Tylko chyba potrzebuję kolejnej margarity.
- Ma fioła na punkcie swoich włosów. Bez przerwy zmienia kolor i długość, a na głowie miała już chyba każdą możliwą długość. Z tego wszystkiego, traktuje swoją fryzjerkę jak rodzinę.
- Jest dwujęzyczna. Ma hiszpańskie korzenie ze strony matki, więc ten język zawsze pobrzmiewał w domu Harringtonów. Ponadto, całkiem nieźle radzi sobie również z włoskim.

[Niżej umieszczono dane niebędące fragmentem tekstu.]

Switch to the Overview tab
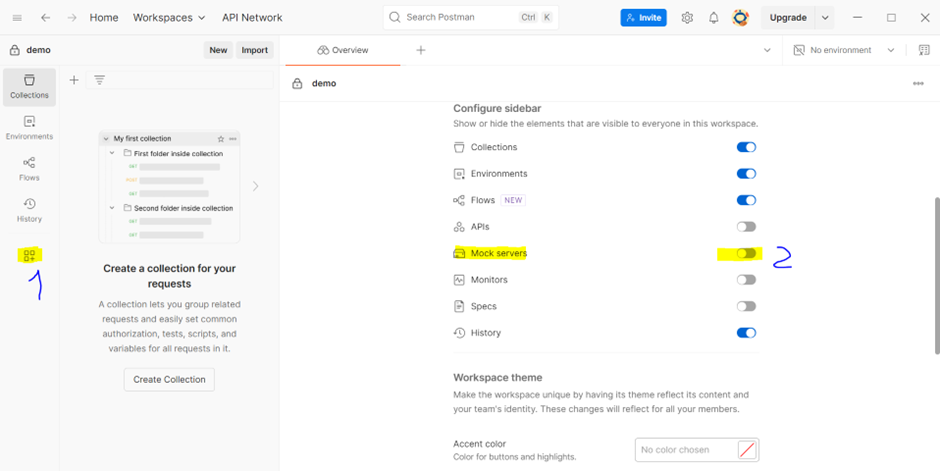940x471 pixels. 343,50
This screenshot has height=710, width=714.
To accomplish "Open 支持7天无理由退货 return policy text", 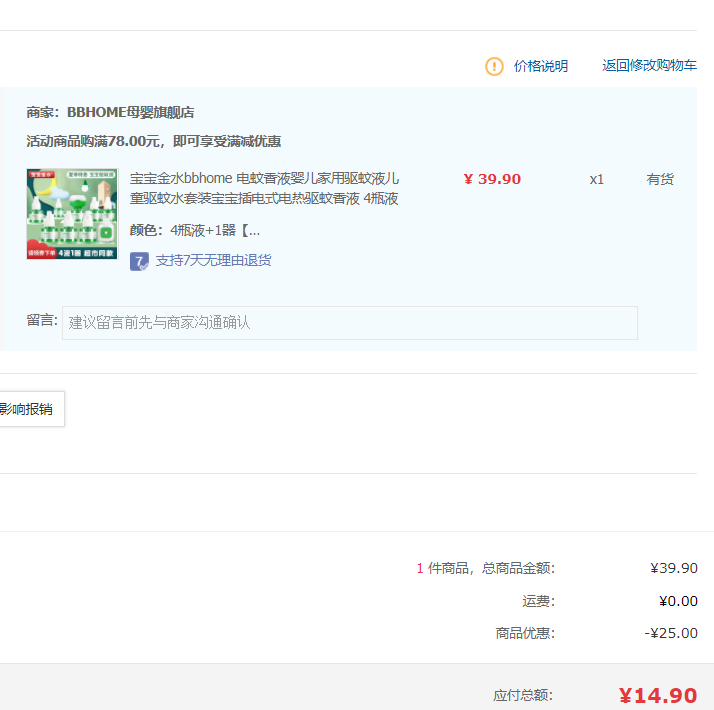I will pyautogui.click(x=213, y=260).
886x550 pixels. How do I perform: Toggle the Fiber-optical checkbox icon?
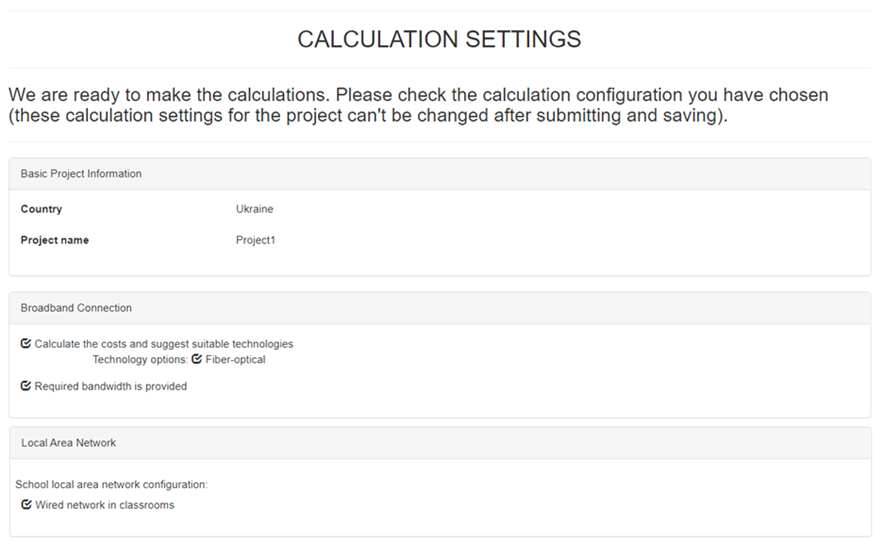pos(197,359)
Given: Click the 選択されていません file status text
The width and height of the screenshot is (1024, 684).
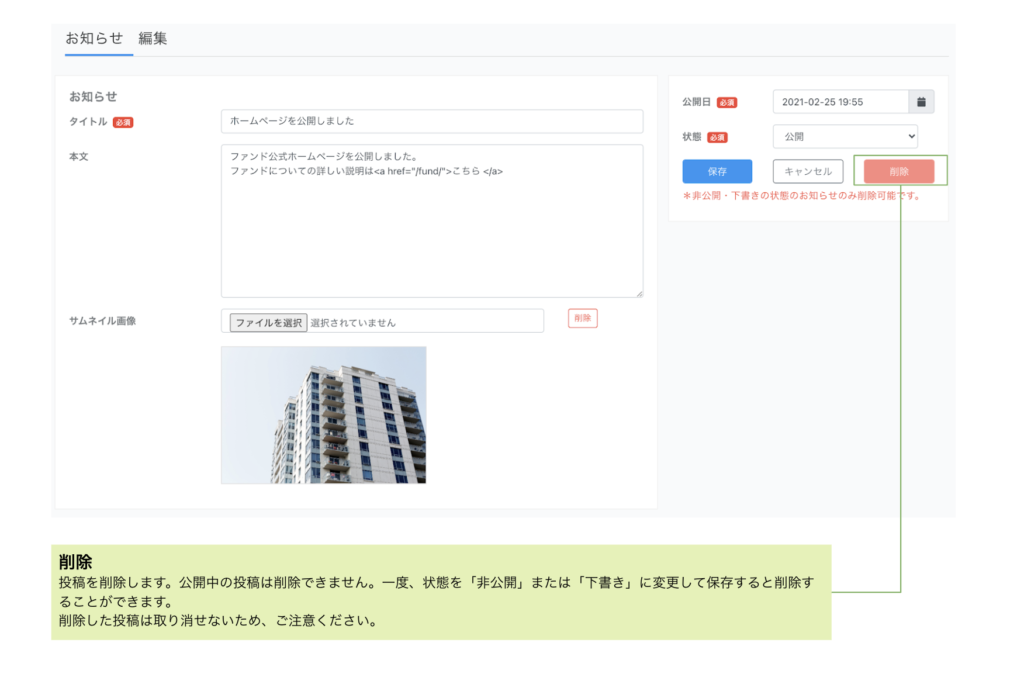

- Nie wyjdzie z domu bez makijażu. Czerwona szminka i tusz do rzęs to bezwzględne minimum, ale Ronnie bardzo dba o swój wizerunek.
- Mogłaby zamieszkać w wannie. Piana, lampka czerwonego wina, słuchawki na uszach i dobra książka – to jej idealny przepis na relaks.
- Ma alergię na orzechy i nie toleruje laktozy, to największa kara od losu. Mimo wszystko, kawę toleruje tylko z mlekiem, więc zawsze musi mieć pod ręką mleko migdałowe.
- Pływać to może, ale tylko na dmuchanym materacu i z drinkiem w ręce. W innym wydaniu nie przepada za wodą.
- Biega codziennie rano, kiedy ulice Hope Valley są jeszcze puste. Nie toleruje wtedy towarzystwa, to dla niej czas sam na sam ze samą sobą.
- Pali jak smok. Kilka razy próbowała rzucić, ale nigdy jej się to nie udało, więc już pogodziła się z tym, że pewnie umrze na raka płuc.
- Śpiewa – bardzo dobrze i bardzo dużo, ale na karaoke jej nie wyciągniesz.
- Świetnie jeździ konno, jako nastolatka startowała nawet przez przeszkody na zawodach.
- Panicznie boi się pająków i owadów.
- Gdyby miała wybierać pomiędzy seksem, a słodyczami bez zastanowienia wybrałaby słodycze. Głównie dlatego, że wiecznie jest na diecie i tylko tęsknie obserwuje je za szybą w cukierni.
- Po ślubie została przy swoim panieńskim nazwisku, czuje się mocno związana z rodzeństwem i rodzinnym hotelem na Isla de Flores.